И зачем ворошить прошлое? Это вышло нечаянно, но внезапное прикосновение к минувшему обожгло Янку, словно горячий уголь. Хорошо, что Миците этого не заметила.
Она ушла. Янка достал бритву и взбил пену. Обветренное лицо, покрытое щетиной недельной давности, выглядело диковато.
3Все произошло так, как Миците. обещала: она проводила Марту и, остановившись у столба, болтала до тех пор, пока не появился Янка.

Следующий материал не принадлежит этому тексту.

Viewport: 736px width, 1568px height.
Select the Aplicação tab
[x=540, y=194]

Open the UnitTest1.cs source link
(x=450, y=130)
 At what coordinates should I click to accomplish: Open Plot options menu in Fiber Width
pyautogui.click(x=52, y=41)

— Ах, это ты! — воскликнула Миците. — Значит, у Марты будет попутчик. О, какой резкий ветер! Мне холодно.
Из приличия еще несколько слов в адрес Марты, несколько — Янке, и она побежала домой. Пока она была здесь, разговаривали оживленно. А теперь вдруг появилась неловкость. Они оба знали, что при расставании один вопрос остался без ответа и сейчас, если только хватит смелости, надо разрешить его. Может быть, Янка, обдумав за это время сказанное тогда Мартой, признает, что она права, и изменит решение? Не пропал ли у Марты всякий интерес к будущности Янки после его высокомерного разглагольствования в тот вечер, и не из любопытства ли она желает послушать, как он ответит на ее советы?

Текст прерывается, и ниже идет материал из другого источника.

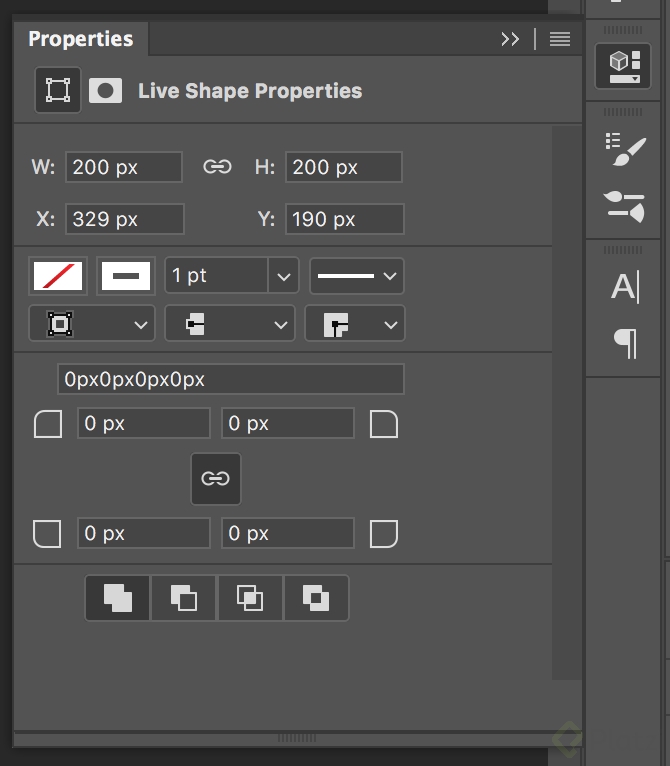
Task: Open the Character panel icon
Action: coord(625,288)
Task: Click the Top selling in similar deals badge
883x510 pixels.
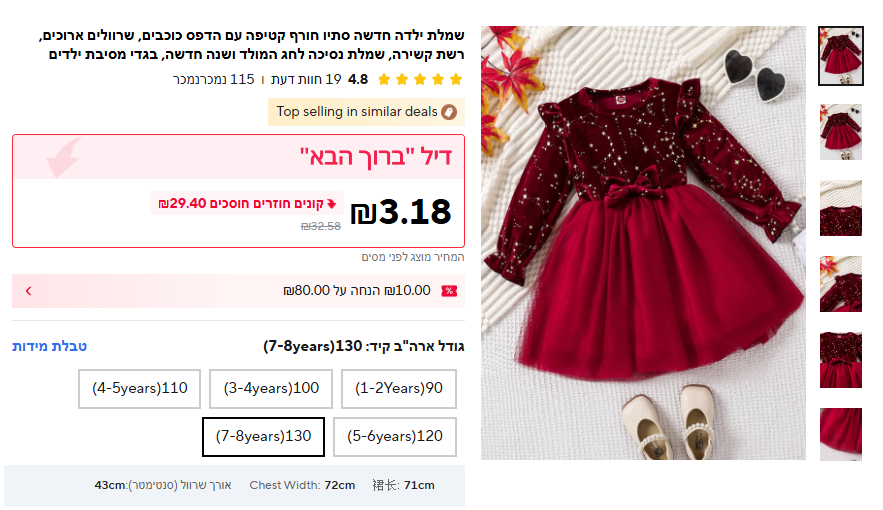Action: (367, 112)
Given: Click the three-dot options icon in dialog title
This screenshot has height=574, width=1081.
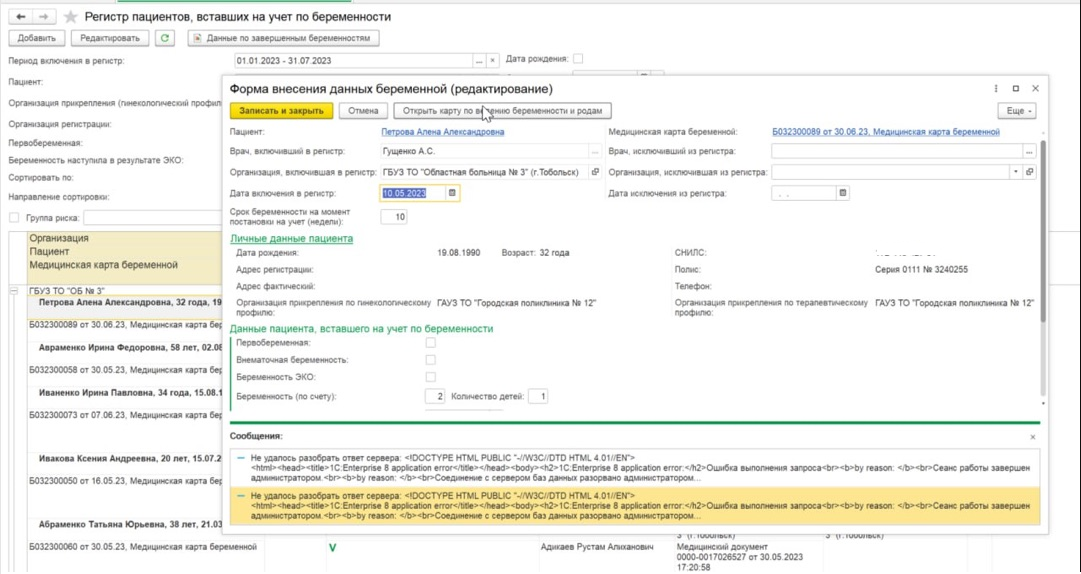Looking at the screenshot, I should click(996, 89).
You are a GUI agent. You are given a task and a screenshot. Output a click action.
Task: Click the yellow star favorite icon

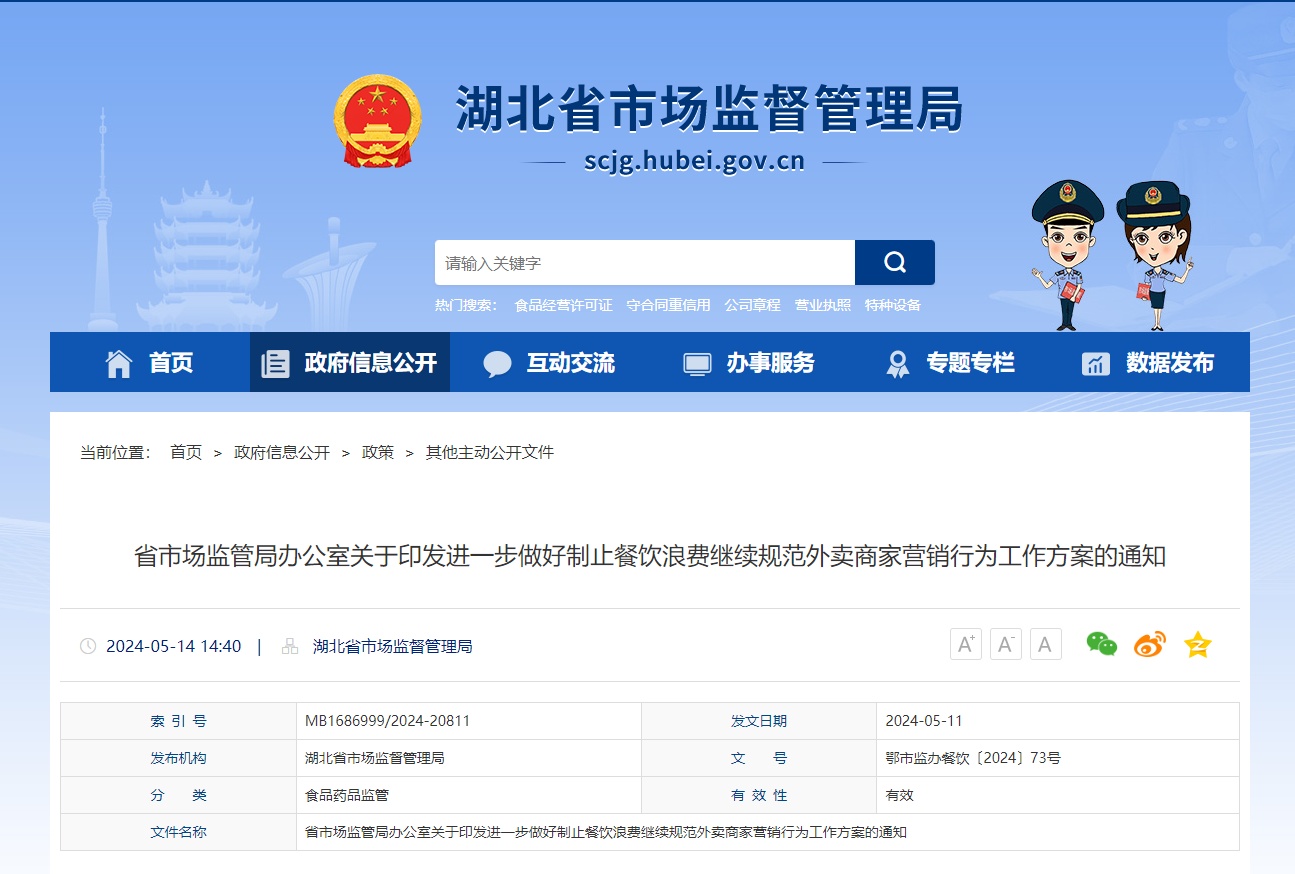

— Говорят, ты завтра уезжаешь, — прервал Янка затянувшееся молчание. Они уже изрядно отошли от столба, скоро нужно было сворачивать вправо от большака.
— В понедельник начинаются экзамены, — тихо ответила Марта. — Через неделю все окончательно выяснится.
— Ты думаешь, что можешь не пройти по конкурсу?
— Ничего неизвестно. Иногда на какой-нибудь мелочи может провалиться самый подготовленный.
— И тогда?
— Тогда опять придется ждать весь год, готовиться к новому экзамену.